There's a big difference between being "given" a script to copy and hitting the investigative trail to dig up what really happened. Apparently, no one in the mainstream media dared question Dick's final taped account. Not one questioned the 14-hour delay in the Kenedy County Sheriff's Department getting access to Dick nor wondered why the Sheriff would send a deputy to dutifully jot down Dick's account and take depositions from other parties without asking pertinent questions about alcohol consumption, or why Dick can't get it straight whether he "turned right," as he said several times, or "counter-clockwise" as he is saying now.
While reporters were frenziedly chasing their tails, Internet reporter Joseph Ehrlich wrote an excellent piece wherein he addressed both questions and answers in this tangled affair. Ehrlich meticuously laid out the timeline, the elaborate behind-the-scenes machinations, and Dick and Katharine's ridiculous efforts to cover up what actually occurred, to include having the Secret Service bump the time of the shooting to 5:50 PM to put the sun in Dick's eyes when he pulled the trigger. Ehrlich even quotes Harry's daughter who, in a strange revelation, said that after her father was shot, he lay there for such a long time "he was unsure whether he was being taken to the hospital or the morgue."

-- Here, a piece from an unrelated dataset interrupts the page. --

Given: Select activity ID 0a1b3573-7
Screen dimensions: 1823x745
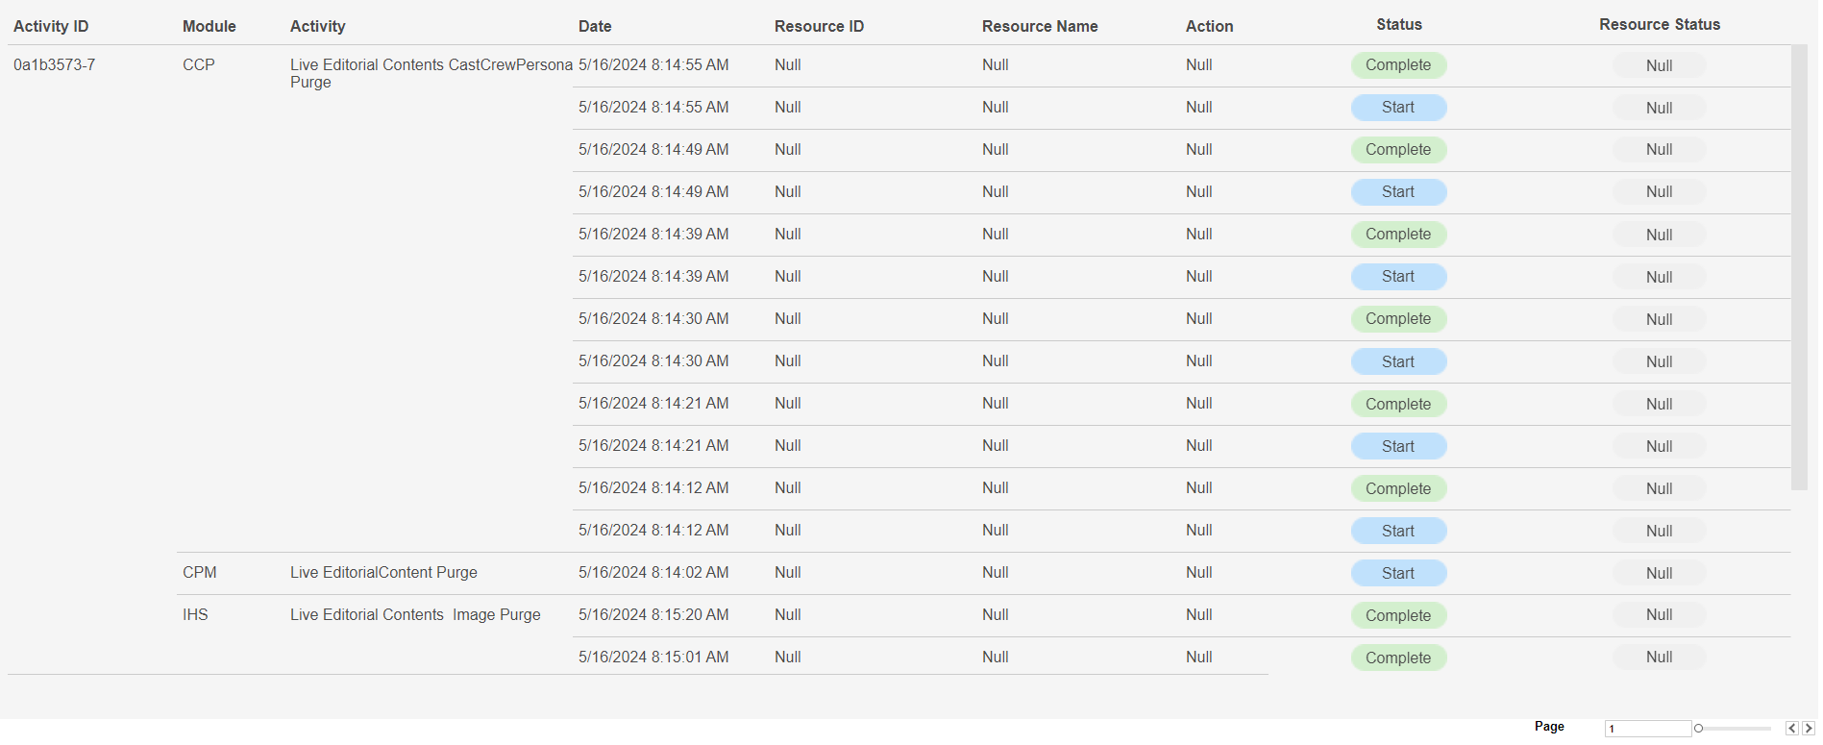Looking at the screenshot, I should 54,65.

Such a ghoulish remark is more than passing strange, yet the media failed to pick up on it. Little attention has been given to poor Harry other than he is a 78-year-old Austin attorney, and the victim of yet another Dick Cheney "accident."
In truth, Harry, like those with whom he cavorts, is a multi-millionaire, and a major Republican player and donor. Bush appointed Harry to chair the Texas regulatory Funeral Service Commission in 1999, just in time to force the commission to settle a whistleblower lawsuit shortly before the 2000 election. Harry managed to keep Bush out of the courts and out of jail in the burgeoning Funeralgate scandal that theatened to engulf not only Bush but Robert Waltrip, owner of Service Corportion International (SCI), the largest funeral corporation in Texas; Joe Albaugh, Bush crony, campaign manager and former FEMA director; Texas Attorney General (now Senator) John Cornyn; and, of course, Bush counsel (now U.S. Attorney General) Alberto Gonzales.

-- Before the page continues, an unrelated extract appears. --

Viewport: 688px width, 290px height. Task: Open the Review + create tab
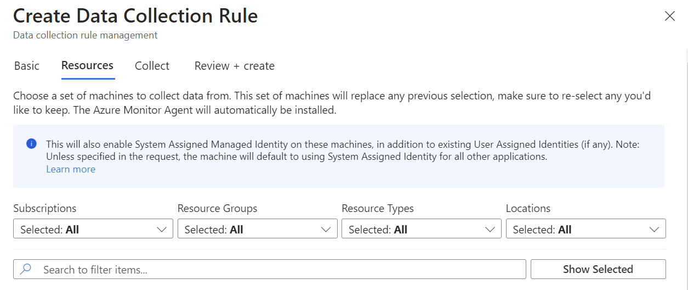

Dick's world is an incestuous world whose core is Texas power and money -- lots of it. As Sydney Blumenthal writes in Salon, both Dick and Karl Rove literally owe their present positions to Katharine and her family. "Anne Armstrong, Katharine's mother, was on the board of Halliburton that made Dick Cheney its chief executive officer," Blumenthal said. "Tobin Armstrong, Katharine's father, financed Karl Rove & Co., Rove's political consulting firm." Blumenthal says Katharine is a lobbyist for Houston law firm Baker Botts, founded in the 19th Century by the family of James A. Baker, former secretary of state, Poppy Bush's buddy and the architect of the 2000 presidential coup d'etat that gave the presidency to Bush and Dick.

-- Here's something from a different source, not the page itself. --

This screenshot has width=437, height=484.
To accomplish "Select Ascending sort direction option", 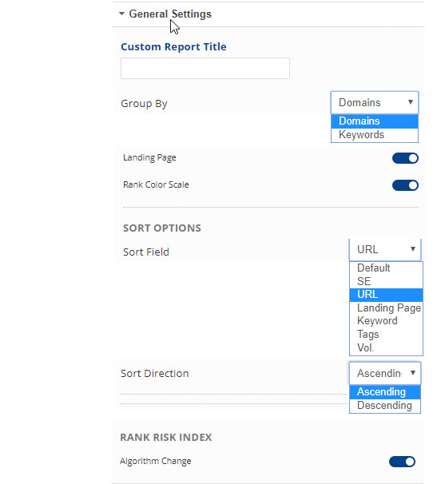I will click(x=385, y=392).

The people who inhabit Dick's world possess such power they can silence an entire White House press corps in mid-yelp -- such arrogance they can turn away law enforcement officers and delay an investigation until a more convenient time, even though a man has been shot in the face. Bill Moyers, formerly of PBS, now President of the Schumann Center for Media and Democracy, very succinctly sums them up...
"It is a Dick Cheney world out there," Moyers writes, "--a world where politicians and lobbyists hunt together, dine together, drink together, play together, pray together and prey together, all the while carving up the world according to their own interests."